Unilateral Hemorrhagic Presentation of Amyloid Beta-related Angiitis: Expanding the Spectrum of Inflammatory Cerebral Amyloid Angiopathy
Soumya Ravichandran1, Marissa D'Souza1, Cattien Phan1, Tiffany Hu1, Nidhila Masha1, William Zhang1, Lovella Hailey1, David Santiago-Dieppa1, Dawn Meyer1, Brett Meyer1, Kunal Agrawal1, Royya Modir1, Thomas Hemmen1, Reza Bavarsad Shahripour1
1University of California, San Diego (UCSD)
Objective:
N/A
Background:

Amyloid beta-related angiitis (ABRA) is a rare and extreme form of cerebral amyloid angiopathy (CAA) in which the deposition of amyloid beta in cerebrovascular vessels results in a transmural, granulomatous inflammatory vasculitis. Reported presentations include seizures, hallucinations, leukoencephalopathy, and neurologic deficits. Here, we present a novel case of ABRA characterized by intracerebral cortical hematoma with associated microhemorrhages in the absence of severe cognitive or neurologic deficits.

Design/Methods:
N/A
Results:

A 76-year-old female with history of hypertension, diabetes mellitus, hypothyroidism, and rheumatoid arthritis (on infliximab and methotrexate) presented with acute-onset headache, mild speech difficulties, difficulty grasping objects, and gait instability. CTH/CTA was notable for left temporo-occipital intraparenchymal hematoma with surrounding vasogenic edema. MRI Brain confirmed stable hematoma, subtle leptomeningeal enhancement, and left predominant microhemorrhages with hemosiderin deposits concerning for inflammatory CAA. Digital subtraction angiography showed no evidence of vasculitis or vascular malformations. CT chest, abdomen, and pelvis with contrast revealed no underlying malignancy. Rheumatology was consulted to evaluate for rheumatoid arthritis or drug-related inflammatory CAA, but alternative etiologies were excluded.

She underwent posterior left temporal craniotomy for open biopsy of dura, brain, and intraparenchymal hemorrhage with clot evacuation. Left brain biopsy returned with evidence of severe CAA-related inflammation and ABRA.

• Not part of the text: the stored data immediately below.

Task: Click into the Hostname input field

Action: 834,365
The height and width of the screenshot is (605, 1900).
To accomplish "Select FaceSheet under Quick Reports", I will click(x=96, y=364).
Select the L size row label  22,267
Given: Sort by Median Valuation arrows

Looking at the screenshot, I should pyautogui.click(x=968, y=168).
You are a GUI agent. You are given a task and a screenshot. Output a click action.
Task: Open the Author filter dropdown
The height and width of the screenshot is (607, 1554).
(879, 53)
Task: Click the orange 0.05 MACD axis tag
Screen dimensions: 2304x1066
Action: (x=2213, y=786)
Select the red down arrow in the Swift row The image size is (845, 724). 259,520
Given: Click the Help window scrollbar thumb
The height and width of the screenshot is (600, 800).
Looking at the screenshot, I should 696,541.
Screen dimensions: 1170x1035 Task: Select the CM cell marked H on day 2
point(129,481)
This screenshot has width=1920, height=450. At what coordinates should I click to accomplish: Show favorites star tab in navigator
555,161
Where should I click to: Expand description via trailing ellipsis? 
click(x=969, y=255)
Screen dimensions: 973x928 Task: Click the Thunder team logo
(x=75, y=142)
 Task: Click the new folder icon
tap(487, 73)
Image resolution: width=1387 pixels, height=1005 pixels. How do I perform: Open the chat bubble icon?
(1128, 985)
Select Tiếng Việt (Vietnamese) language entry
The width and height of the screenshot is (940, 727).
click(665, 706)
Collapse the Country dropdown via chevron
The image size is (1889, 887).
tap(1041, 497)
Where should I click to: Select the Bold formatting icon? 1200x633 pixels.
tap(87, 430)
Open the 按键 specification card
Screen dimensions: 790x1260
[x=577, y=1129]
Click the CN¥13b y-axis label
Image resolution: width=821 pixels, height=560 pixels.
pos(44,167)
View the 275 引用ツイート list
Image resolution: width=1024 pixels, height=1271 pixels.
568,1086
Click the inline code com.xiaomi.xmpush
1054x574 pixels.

A five-day course of 1000mg methylprednisone was completed followed by a prednisone taper. At 3-week follow up, she reported improving headache and resolution of neurologic deficits. 

Conclusions:

Although asymmetric distribution of microbleeds and edema are recognized in ABRA and other inflammatory CAA subtypes, the marked lateralization observed is unusual and raises the possibility of venous congestion, not typically associated with ABRA. This case broadens the spectrum of recognized presentations, highlights the complexity of diagnosis in considering ABRA for atypical hemorrhagic or inflammatory patterns. Early recognition and initiation of immunosuppressive therapy remain critical for optimizing outcomes.